Did the Lord say that?  Did the Lord say any of that?  He says he did.  
Surely the most famous of all the Lord's speaking to Charismatics is the 
famous, "Oral Roberts Death Threat Prophecy" a preposterous and fabricated 
supposed "Word from the Lord."  Roberts told his nationwide audience in 1987
that God had threatened to call him home if he couldn't raise 8 million 
dollars by his creditor's deadline.  Whether or how that threat might have 
been carried out the world will never know because Roberts received a last 
minute reprieve in the form of a large check from a Florida dog track owner, 
as you remember.  Two years later when Roberts was forced to close his 
massive, multi-million dollar City of Faith Medical Center anyway, in spite 
of the 8 million dollars, he asked God, "Why?"  And Oral Roberts said God 
spoke to him and God said, 

    "I had you build the City of Faith large enough to capture the 
    imagination of the entire world, about the merging of My healing 
    streams of Prayer and Medicine.  I did not want this revelation 
    localized in Tulsa, however, and the time has come when I want 
    this concept of merging My healing streams to be known to all 
    people and to go into all future generations."  So said God.  
    Roberts said, "It is clearly in my spirit, as I have ever heard 
    Him, the Lord gave me an impression, 'You and your partners have 
    merged prayer and medicine for the entire world, for the Church 
    World and for all generations.'  And then He said, 'It is done.'  
    And then I asked, 'Is that why after eight years you are having us 
    close the hospital and after eleven years the medical school?'  
    And God said, 'Yes, the mission has been accomplished in the same 
    way that after three years of public ministry, my Son said on the 
    cross, Father, it is finished!'"

Putting yourself in company with Jesus Christ is a bold move.  That kind of 
arrogance almost makes us catch our breath.  I recently had the opportunity 
to stand on the dandelion patch that now surrounds the City of Faith Medical 
Center in Tulsa.  A sixty floor building next to a thirty floor building.  An 
absolutely unbelievable edifice rising out of the midst of nothing, in the 
outskirts of this city.  A monument to a man's folly and certainly no 
testimony to the character and the quality and the power of God, for it 
stands empty and unfinished, wasted.  

The arrogance that causes people to think that God talks to them and puts 
themselves on a plane with even Jesus Christ and His work is amazing.  But 
Oral Roberts is not the only Charismatic who thinks he's receiving private 
revelation from God.  Most Charismatics, at one time or another, feel that 
God speaks to them in some specific way.  Either through an audible voice, 
some kind of internal impression, a dream (and that's kind of a new one), a 
vision, or a prophesy.  

Linda Fell (sp.), founder of Rapha Ranch (sp.), sells a tape, a song she was 
given by the Holy Spirit as she was being healed of cancer.  An editor for a 
Christian publisher once told me that he receives submissions every week from 
Charismatics who claim God inspired them to write their book, article, song 
or poem.  My editor friend noted that these manuscripts are often poorly 
written, filled with bad grammar, marred by factual and logical errors, or 
full of poems that mutilate the language or attempt to rhyme but just miss.  
And these are supposed to be authored by the Holy Spirit?  Lest you think 
that cranks and obscure eccentrics or naive Charismatic believers are the 
only ones who would make such claims, you need to know that's not the case.  

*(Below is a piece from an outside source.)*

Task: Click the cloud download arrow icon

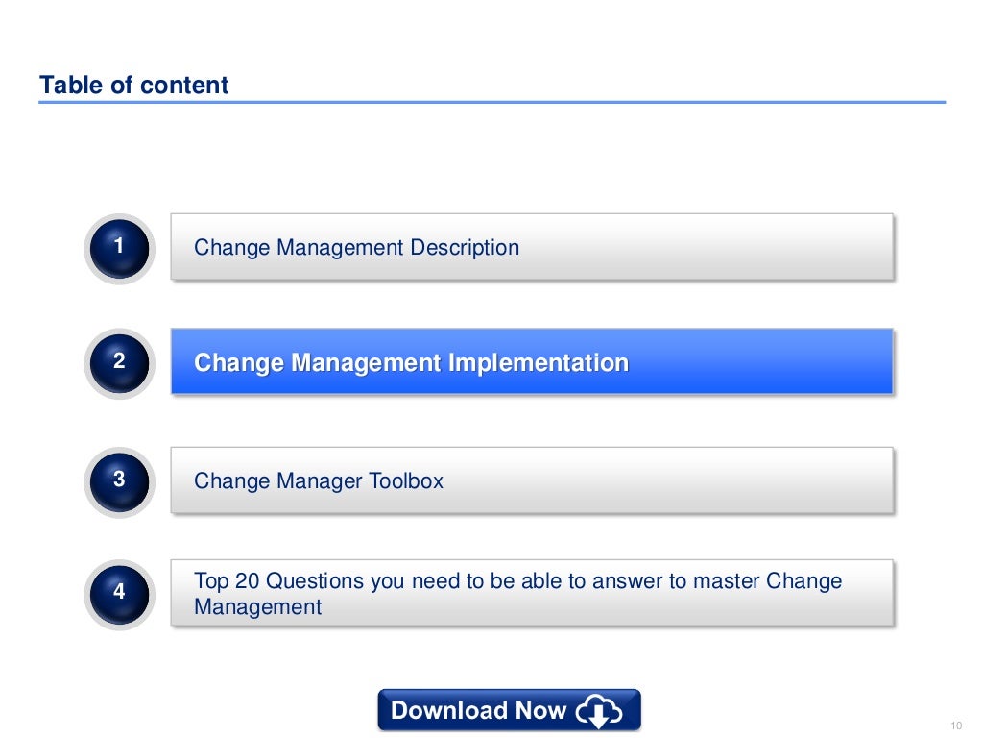Action: (599, 711)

Even Jack Heyford (sp.), who is very near to us, and would be known even 
among Charismatics is a man of honor and integrity and a man who believes the 
Scripture, recently told the Pentecostal Fellowship of North America that God 
had revealed to him that a new era is coming.  He related a vision, in which 
he had seen Jesus seated on His throne at the right hand of the Father.  And 
in his vision, Jesus began to lean forward and rise from His seat, and as the 
anointing caught in the folds of His garment and it began to splash out and 
fall over the Church, and then Jesus said, "I'm beginning to rise now in 
preparation for My Second Coming, those who will rise with me will share in 
this double portion of anointing."  This is a private revelation that Jesus' 
Second Coming is near.

Larry Lee, popular Charismatic preacher, wrote, "Recently, I was in Chicago 
preparing to preach and the Lord's Spirit came upon me."  He spoke, "I am 
going to tell you now the name of the strong man over this nation.  The 
spiritual strong man that you are facing, the demonic strong man that has 
your nation under his control.  It is the strong man of greed."  

Now, the question is, "Did God talk to this man about the Beatles?  Did God 
talk to Oral Roberts about the City of Faith?  Did God write a song for Linda 
Feld?  Did Jack Heyford actually see Christ rise from His seat and get ready 
for His Second Coming?  Was Larry Lee's prophecy really a word from the Lord?  
Are we to believe that that is revelation?"   One television evangelist claims 
that he had a seven hour conversation with Jesus Christ.  Seven hours.  And 
during that time they talked about the problems on earth and discussed 
decisions which he, the evangelist, was facing.  And Jesus was trying to help 
him work out some of these decisions.  Significantly, this man also has said 
he had some direct encounters with Satan, who has tried to choke the preacher 
in his bed.  Unfortunately, the man doesn't see the connection between the 
two events.  It seems to me that Jesus appearing to him was nothing different 
than the manifestation of a demonic spirit who took the name of Jesus Christ 
and was very likely the same spirit that wanted to choke him.  Certainly, 
there is no way to tell the difference in that kind of mystical experience.  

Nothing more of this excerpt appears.